Task set –
a – In the news story about the Boy Scout blood drive, how many merit badges must Seth Baker earn to reach Eagle Scout?
b – From the news story about the Boy Scout blood drive, output the part that opens with the words "Baker must earn" and closes with "the age of 2.".

Passage shown –
== Segment start ==
All too familiar with hospitals, local Boy Scout organizes blood drive
SEATTLE - When asked what the badges on his Boy Scout uniform represent, Seth Baker starts naming them off.
“This is the Arrow of Light I got when I was a Cub Scout,” he says.
And he explains the Religious Square Knot is for work he’s done at his church.
This 15-year-old Boy Scout wants to advance to Eagle Scout.
“It's the highest rank you can earn,” he said.
Baker must earn 21 merit badges to get there, including one in which he must carry out an extensive service project for an organization other than the Boy Scouts. Baker decided to organize a blood drive.
"This is a vital time to organize a blood drive because schools are out and people are on vacation and there's a lot less people donating blood,” said Baker.
He knows that every donor he recruits can potentially save the lives of three others.
"I want to do something in the medical field because I spent a lot of time in the hospital when I was little,” said Baker, adding that he was diagnosed with nephrotic syndrome at the age of 2.
== Segment end ==
Dataset entries
== Segment start ==
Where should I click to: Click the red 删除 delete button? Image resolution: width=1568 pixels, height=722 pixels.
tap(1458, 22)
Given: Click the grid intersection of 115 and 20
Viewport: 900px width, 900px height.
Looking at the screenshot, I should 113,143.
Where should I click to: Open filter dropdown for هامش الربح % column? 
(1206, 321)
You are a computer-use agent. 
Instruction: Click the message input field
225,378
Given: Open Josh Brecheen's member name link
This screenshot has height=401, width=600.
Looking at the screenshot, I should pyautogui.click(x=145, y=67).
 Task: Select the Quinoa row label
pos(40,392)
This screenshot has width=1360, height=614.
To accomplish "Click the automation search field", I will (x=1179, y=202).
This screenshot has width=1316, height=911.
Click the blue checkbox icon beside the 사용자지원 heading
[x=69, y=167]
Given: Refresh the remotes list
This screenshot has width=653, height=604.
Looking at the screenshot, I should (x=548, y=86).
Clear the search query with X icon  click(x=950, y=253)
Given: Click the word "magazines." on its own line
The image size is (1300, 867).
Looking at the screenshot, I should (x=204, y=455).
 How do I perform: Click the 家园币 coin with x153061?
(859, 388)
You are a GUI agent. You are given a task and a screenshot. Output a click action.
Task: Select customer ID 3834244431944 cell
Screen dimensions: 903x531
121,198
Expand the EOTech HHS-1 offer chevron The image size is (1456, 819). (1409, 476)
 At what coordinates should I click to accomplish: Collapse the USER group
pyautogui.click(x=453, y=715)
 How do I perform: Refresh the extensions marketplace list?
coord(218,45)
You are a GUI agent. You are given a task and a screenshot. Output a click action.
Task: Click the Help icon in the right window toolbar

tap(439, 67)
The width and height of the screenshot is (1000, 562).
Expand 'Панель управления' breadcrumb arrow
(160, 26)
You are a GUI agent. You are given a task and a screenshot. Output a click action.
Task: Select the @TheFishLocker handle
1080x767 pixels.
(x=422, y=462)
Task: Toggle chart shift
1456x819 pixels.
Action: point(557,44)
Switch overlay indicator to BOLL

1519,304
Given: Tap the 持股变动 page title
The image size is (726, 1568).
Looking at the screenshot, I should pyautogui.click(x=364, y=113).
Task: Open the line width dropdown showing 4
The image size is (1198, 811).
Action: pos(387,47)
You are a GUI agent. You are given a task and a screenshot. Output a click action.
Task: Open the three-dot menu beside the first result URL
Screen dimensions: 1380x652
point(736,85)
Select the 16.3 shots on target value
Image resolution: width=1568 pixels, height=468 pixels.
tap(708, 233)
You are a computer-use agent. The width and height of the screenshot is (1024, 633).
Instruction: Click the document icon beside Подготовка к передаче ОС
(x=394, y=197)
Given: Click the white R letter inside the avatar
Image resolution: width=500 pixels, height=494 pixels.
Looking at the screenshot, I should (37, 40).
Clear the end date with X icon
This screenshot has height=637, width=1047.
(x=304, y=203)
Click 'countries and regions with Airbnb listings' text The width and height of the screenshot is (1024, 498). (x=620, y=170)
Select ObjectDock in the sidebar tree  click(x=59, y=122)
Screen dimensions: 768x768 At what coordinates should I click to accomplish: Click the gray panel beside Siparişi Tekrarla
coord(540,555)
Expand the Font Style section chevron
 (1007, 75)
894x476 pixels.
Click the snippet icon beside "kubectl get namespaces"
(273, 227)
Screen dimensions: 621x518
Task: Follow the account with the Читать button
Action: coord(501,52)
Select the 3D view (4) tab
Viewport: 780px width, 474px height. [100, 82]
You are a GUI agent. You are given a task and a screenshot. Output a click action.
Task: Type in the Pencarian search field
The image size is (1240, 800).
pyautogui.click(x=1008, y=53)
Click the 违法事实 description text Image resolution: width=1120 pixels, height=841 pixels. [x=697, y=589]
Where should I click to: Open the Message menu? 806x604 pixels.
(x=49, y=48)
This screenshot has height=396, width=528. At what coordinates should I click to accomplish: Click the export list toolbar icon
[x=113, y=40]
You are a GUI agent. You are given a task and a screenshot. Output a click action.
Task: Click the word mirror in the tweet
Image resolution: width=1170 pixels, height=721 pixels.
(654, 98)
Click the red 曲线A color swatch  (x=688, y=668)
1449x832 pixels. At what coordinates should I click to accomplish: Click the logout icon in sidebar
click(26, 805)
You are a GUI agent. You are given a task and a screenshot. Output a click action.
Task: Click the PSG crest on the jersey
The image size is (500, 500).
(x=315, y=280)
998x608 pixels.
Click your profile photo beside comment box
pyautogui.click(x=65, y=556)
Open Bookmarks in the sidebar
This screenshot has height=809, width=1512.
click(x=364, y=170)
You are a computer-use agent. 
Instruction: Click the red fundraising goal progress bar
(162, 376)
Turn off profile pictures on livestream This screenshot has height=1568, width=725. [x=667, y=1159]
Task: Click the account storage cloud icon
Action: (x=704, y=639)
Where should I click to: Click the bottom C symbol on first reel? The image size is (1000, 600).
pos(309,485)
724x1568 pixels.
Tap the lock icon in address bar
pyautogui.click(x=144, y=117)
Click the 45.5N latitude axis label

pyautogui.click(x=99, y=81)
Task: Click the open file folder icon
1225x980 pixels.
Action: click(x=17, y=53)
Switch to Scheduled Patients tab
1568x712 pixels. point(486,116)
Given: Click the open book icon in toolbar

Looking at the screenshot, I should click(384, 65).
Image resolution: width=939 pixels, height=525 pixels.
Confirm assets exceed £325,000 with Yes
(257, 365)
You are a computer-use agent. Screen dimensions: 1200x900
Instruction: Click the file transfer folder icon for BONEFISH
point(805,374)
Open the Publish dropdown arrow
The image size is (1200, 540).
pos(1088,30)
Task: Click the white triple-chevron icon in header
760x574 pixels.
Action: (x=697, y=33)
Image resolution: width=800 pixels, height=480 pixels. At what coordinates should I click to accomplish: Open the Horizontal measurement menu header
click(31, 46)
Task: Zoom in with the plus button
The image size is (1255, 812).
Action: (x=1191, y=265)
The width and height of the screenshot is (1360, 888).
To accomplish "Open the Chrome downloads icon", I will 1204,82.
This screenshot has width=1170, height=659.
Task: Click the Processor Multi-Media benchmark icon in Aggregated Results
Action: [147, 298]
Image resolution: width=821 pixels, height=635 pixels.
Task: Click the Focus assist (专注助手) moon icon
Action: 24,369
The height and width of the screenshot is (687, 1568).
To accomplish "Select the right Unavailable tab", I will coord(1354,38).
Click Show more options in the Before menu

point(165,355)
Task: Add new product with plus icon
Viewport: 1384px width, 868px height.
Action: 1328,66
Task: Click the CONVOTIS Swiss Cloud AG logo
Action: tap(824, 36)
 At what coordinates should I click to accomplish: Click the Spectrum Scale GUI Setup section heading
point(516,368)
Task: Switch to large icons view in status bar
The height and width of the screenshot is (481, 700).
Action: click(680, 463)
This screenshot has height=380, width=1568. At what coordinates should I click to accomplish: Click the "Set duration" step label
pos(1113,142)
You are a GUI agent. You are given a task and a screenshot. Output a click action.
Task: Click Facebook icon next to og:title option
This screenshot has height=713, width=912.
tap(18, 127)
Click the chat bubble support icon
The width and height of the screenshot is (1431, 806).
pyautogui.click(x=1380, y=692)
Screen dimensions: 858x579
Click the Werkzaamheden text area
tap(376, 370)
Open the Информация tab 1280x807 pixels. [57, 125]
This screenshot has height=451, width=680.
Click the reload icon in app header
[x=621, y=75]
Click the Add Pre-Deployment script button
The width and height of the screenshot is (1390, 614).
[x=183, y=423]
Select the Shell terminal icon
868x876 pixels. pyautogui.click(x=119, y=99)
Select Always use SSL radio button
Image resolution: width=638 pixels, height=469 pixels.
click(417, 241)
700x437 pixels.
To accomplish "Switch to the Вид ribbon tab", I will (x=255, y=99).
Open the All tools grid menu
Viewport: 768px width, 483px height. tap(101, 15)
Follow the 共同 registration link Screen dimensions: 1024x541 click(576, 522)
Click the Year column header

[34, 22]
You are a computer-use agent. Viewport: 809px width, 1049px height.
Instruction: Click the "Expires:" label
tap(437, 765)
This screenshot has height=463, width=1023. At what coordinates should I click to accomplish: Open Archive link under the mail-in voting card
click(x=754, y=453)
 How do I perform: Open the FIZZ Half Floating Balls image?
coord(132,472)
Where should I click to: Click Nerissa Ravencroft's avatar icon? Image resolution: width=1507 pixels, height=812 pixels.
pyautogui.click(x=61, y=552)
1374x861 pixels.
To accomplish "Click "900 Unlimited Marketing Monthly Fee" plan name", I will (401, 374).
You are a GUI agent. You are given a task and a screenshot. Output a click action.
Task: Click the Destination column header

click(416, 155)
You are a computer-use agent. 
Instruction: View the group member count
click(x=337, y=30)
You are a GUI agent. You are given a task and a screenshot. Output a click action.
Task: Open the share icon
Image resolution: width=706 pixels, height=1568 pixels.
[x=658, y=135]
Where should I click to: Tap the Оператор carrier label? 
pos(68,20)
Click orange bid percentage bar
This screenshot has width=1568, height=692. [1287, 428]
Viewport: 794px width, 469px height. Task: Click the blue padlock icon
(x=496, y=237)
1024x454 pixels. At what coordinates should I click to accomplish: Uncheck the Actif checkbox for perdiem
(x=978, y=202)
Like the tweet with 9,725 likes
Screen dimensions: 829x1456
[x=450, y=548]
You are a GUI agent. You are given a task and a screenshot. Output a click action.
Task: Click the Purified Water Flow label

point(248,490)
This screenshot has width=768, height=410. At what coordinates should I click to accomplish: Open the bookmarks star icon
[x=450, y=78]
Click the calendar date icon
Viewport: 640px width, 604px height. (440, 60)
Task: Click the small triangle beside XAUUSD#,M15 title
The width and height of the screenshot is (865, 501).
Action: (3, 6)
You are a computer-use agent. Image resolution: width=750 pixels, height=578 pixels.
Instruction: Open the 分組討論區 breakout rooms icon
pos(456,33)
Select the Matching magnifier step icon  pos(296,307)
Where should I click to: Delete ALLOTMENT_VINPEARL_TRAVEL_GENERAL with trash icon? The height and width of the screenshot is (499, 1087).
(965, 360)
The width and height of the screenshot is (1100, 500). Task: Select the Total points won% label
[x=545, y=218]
== Segment end ==
Solutions –
a – 21 merit badges

b –
Baker must earn 21 merit badges to get there, including one in which he must carry out an extensive service project for an organization other than the Boy Scouts. Baker decided to organize a blood drive.
"This is a vital time to organize a blood drive because schools are out and people are on vacation and there's a lot less people donating blood,” said Baker.
He knows that every donor he recruits can potentially save the lives of three others.
"I want to do something in the medical field because I spent a lot of time in the hospital when I was little,” said Baker, adding that he was diagnosed with nephrotic syndrome at the age of 2.